The work I do at Acadia Hospital is hard. Any work where you have to face the suffering of children is hard. Any work where you have to face the suffering of children and try to make a difference in 45-minutes every two weeks with large groups of multi-age kids with a full spectrum of special needs is *hard*. I'm telling you. Hard.
The end of class with the "littles" is especially hard. It's meant to be peaceful, quiet resting, safe, gentle, still...and today it was especially bonkers. I really felt I'd let them down. I kept thinking that I haven't unlocked this puzzle and I should have by now. But how *do* you get TEN little boys ages 6 - 10 (and two little girls) with hyperactivity, attention deficit, autism, trauma, and other social and mood disorders to rest in stillness? Agh. The thing I tried today worked for four kids (deeply peaceful, resting, yes, success!) but the others? It was like being inside a popcorn popper. A popcorn popper filled with little boys in their stocking feet!
So I'm thinking...damn. I've failed. Again. They're gonna fire me. How do I fix this? What can I do next time, so they get what I'm hoping they'll get? So that they'll have some peace and rest and understand how to help themselves feel better--and feel *loved* and worth loving...and a little more okay...
And then...amidst the chaos, this little one came up to me. It was his first yoga class at the hospital. He's six. He just lost one of his baby teeth. He didn't sit still the entire time. But he came up to me, as I was cleaning up crayons and helping to tie shoes and repeating the instructions for what to do with your yoga mat...he came up to me, this tiny little thing with his missing-toothed-kindergarten-smile and he stood *still* right in front of me and he said, "I like you."
"Oh, my darling (I said his name), I like YOU, too!" I exclaimed. And I stopped what I was doing, so he could have all of me for a moment.
"Can I hug you?" he asked.
I wasn't sure if hugging was allowed. I thought maybe it wasn't? So I asked the occupational therapist in charge. She nodded yes.

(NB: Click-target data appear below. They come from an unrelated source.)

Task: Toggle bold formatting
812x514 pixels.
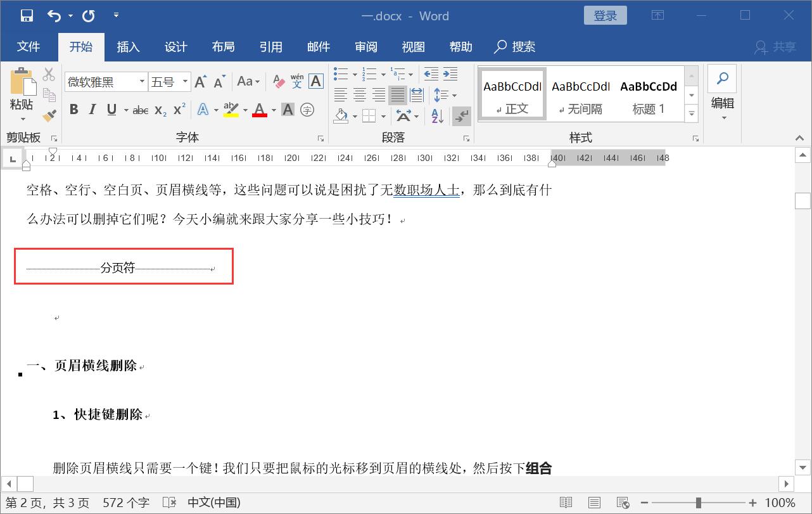Action: pyautogui.click(x=73, y=109)
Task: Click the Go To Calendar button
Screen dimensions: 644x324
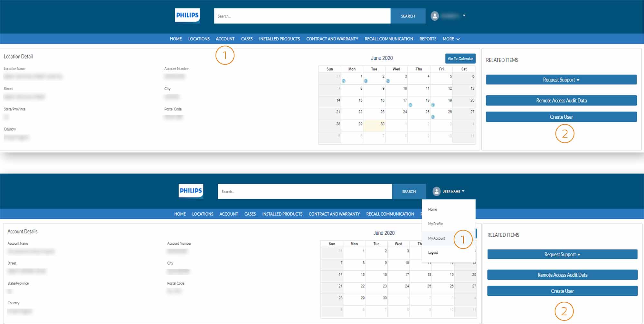Action: (x=460, y=59)
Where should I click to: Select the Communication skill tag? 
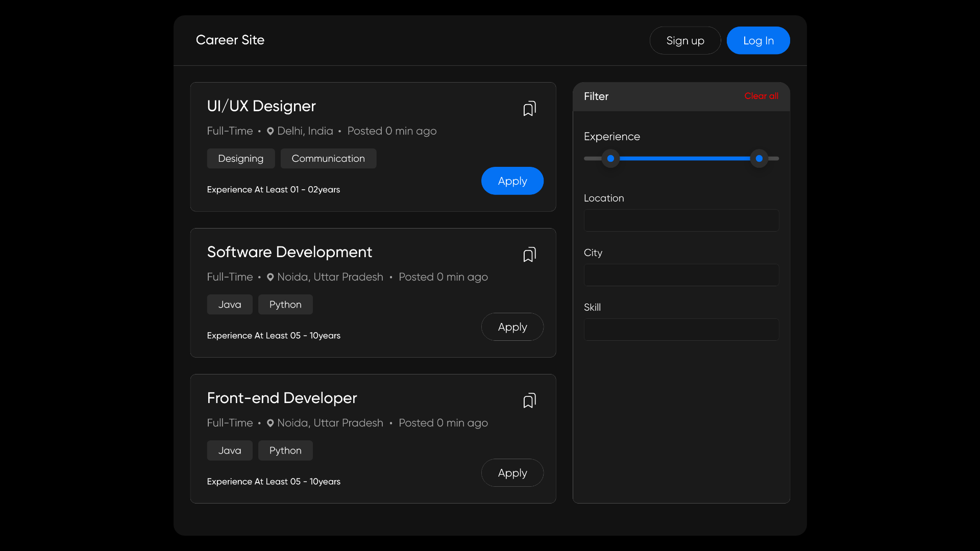tap(328, 159)
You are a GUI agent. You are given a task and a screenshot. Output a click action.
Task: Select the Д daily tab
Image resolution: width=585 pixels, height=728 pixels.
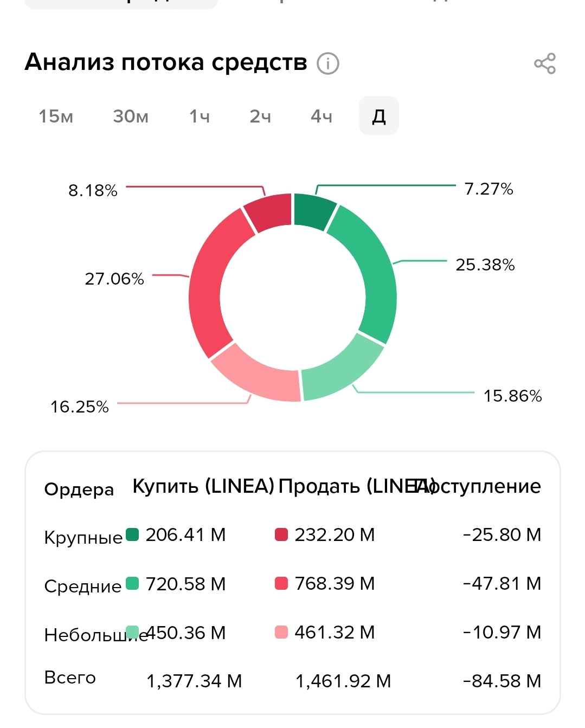click(379, 115)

"Yes, yes--we can hug!" I said, and I bent down and he wrapped his sweet little arms around me and sighed.
Here's part of why this matters:
During our sharing time at the start of class, I had asked everyone to share something that made them feel peaceful. When it was his turn, this little boy held onto our little blue bear, Share Bear, and he started talking. The words just poured out of him.
"'Peaceful' makes me think of crying," he said in his little voice. "I cry because I lost my dad. My father. My dad...he's never coming back. My dad. And I'm so sad...this is me, crying to be peaceful, because when your dad dies, it's really sad. And crying...peaceful."

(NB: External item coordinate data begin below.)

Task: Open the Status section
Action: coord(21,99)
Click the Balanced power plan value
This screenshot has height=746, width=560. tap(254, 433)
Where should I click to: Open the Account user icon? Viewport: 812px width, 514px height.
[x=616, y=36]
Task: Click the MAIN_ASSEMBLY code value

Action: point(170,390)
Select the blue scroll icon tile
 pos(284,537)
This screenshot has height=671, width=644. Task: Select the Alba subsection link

I said his name and I said, with deep, gentle kindness, "Thank you for sharing that your heart is sad and that when you think of 'peaceful' you think of your dad and of crying. Namaste..."
And then it was the next kid's turn. And this little one handed over Share Bear so the next boy could share.
So at the end of class, I was troubled because this little one was among those who had rolled himself up in his yoga mat (as I had instructed--be a burrito!), but instead of feeling swaddled and peaceful and still, he went rolling all around the room in his burrito (as did most of the kids). And I thought this meant that I hadn't given him (or them) what was needed.
But really? If you're six. And you have lost your dad. And you are spending your days in a mental hospital. Then maybe what you need is someone to listen to you, someone safe. Maybe you need a bear to hold onto and lots of smiles...and the chance to roll around in a gymnasium wrapped up in a bright blue yoga mat like you are some kind of a Smurfy mobile burrito...followed by ...a hug.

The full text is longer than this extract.